Domani sera nel freddo artico di Siena andrà in scena l’andata dell’atipica semifinale di Coppa Italia tra i bianconeri di casa e il Napoli di Walter Mazzarri, il primo atto di un doppio confronto che potrebbe significare la possibilità di giocarsi un trofeo a Roma fra qualche mese e l’accesso alle competizioni europee per la stagione prossima. Ovvio dunque che le squadre in campo si daranno battaglia, seppur con spirito diverso: per la banda di mister Sannino, che è giunta a giocarsi questa partita dopo le vittorie contro Torino (in casa), Cagliari, Palermo e Chievo (tutte in trasferta) ci sarà spazio per un fitto turn-over per non perdere di vista il campionato (lunedì nella città del Palio arriverà la Roma), anche se l’occasione di sognare in grande non può non solleticare i supporters della Robur; il Napoli invece vuole mettere in bacheca il primo trofeo dell’era De Laurentiis, assicurarsi l’Europa nonostante il cammino zoppicante in campionato, in attesa delle notti Champions contro il Chelsea.

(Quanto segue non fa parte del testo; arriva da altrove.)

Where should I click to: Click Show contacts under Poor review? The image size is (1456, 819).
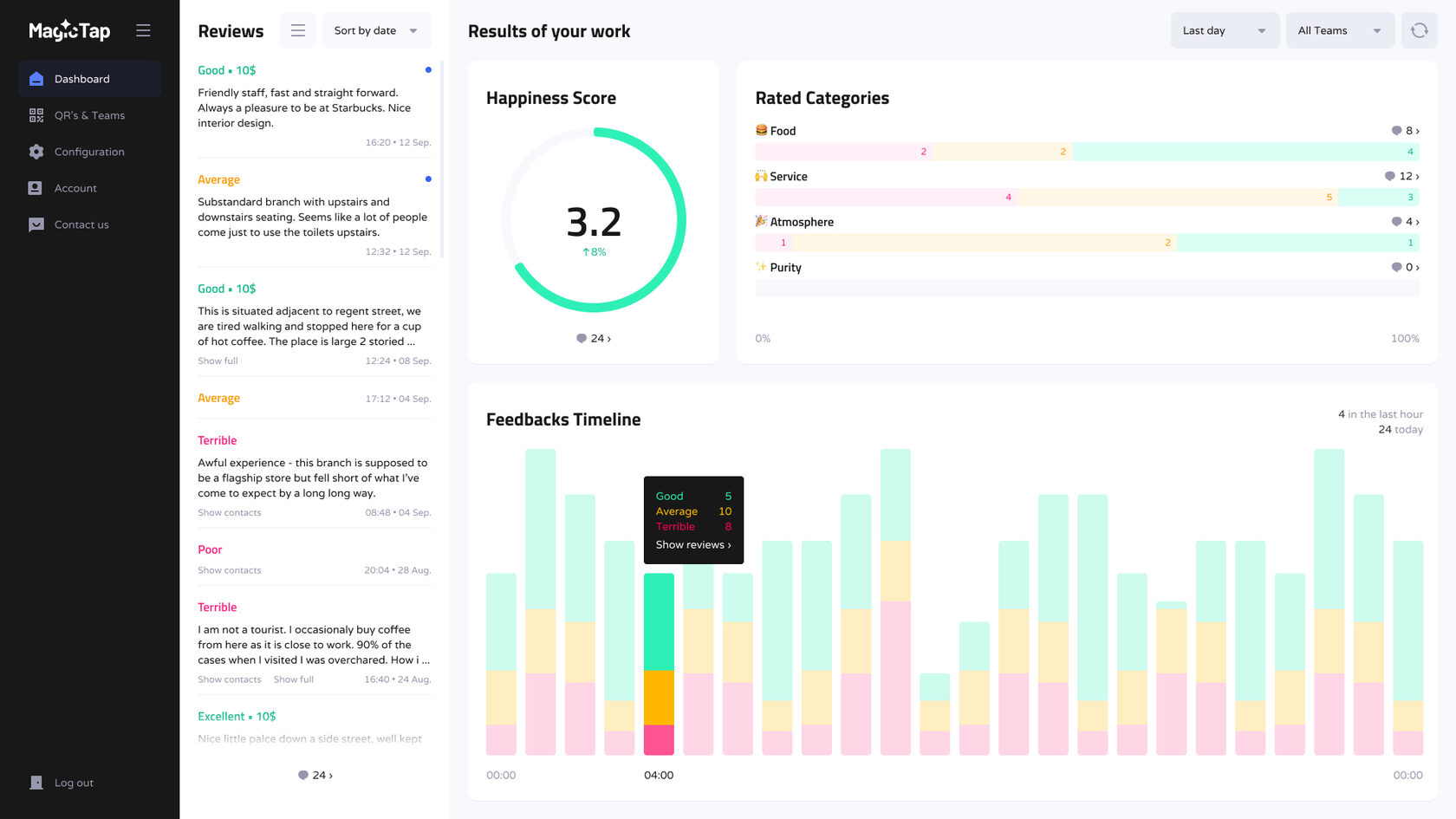point(230,570)
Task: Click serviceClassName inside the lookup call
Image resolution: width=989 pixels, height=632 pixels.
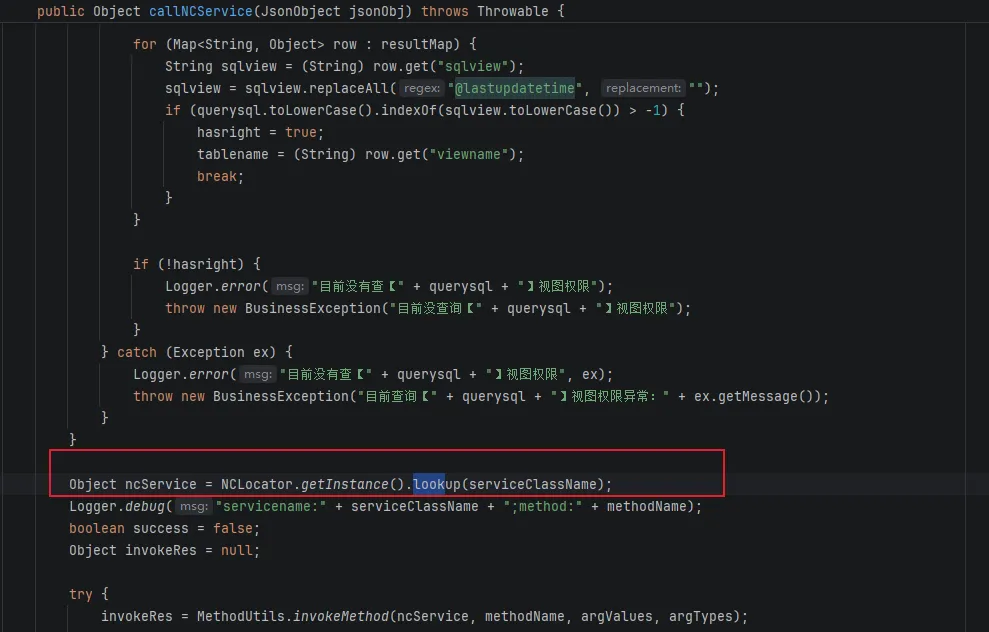Action: click(536, 484)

Insomma, per riassumere la situazione possiamo dire che da un lato ci sarà la sfrontatezza e la voglia di continuare a stupire del Siena, dall’altro la necessità di pensare e di giocare da grande squadra del Napoli che di sicuro non vorrà fare brutta figura. Concetto espresso e ribadito dal mister dei senesi Giuseppe Sannino nella conferenza stampa della vigilia:

“Siamo arrivati a un appuntamento così importante per il Siena e per tutta la città quasi senza accorgercene, vorrei che continuassimo con questo spirito, senza pensare ad altro che alla partita. Ci giochiamo questa semifinale contro una squadra molto forte che sta facendo cose straordinarie in Champions League ma sicuramente tiene molto anche alla Coppa Italia. Sarà l’occasione perché quei ragazzi che magari hanno trovato meno spazio in campionato possano dimostrare qualcosa di importante. E’ normale che io pensi anche alla partita di lunedì con la Roma, perché comunque per noi l’obiettivo principale resta la salvezza. Napoli in formato campionato? Per noi cambia poco e non solo perché chiunque giochi è comunque un campione, ma soprattutto perché noi dobbiamo pensare soprattutto alla nostra prestazione e al nostro modo di stare in campo, affrontando la partita nel modo giusto”.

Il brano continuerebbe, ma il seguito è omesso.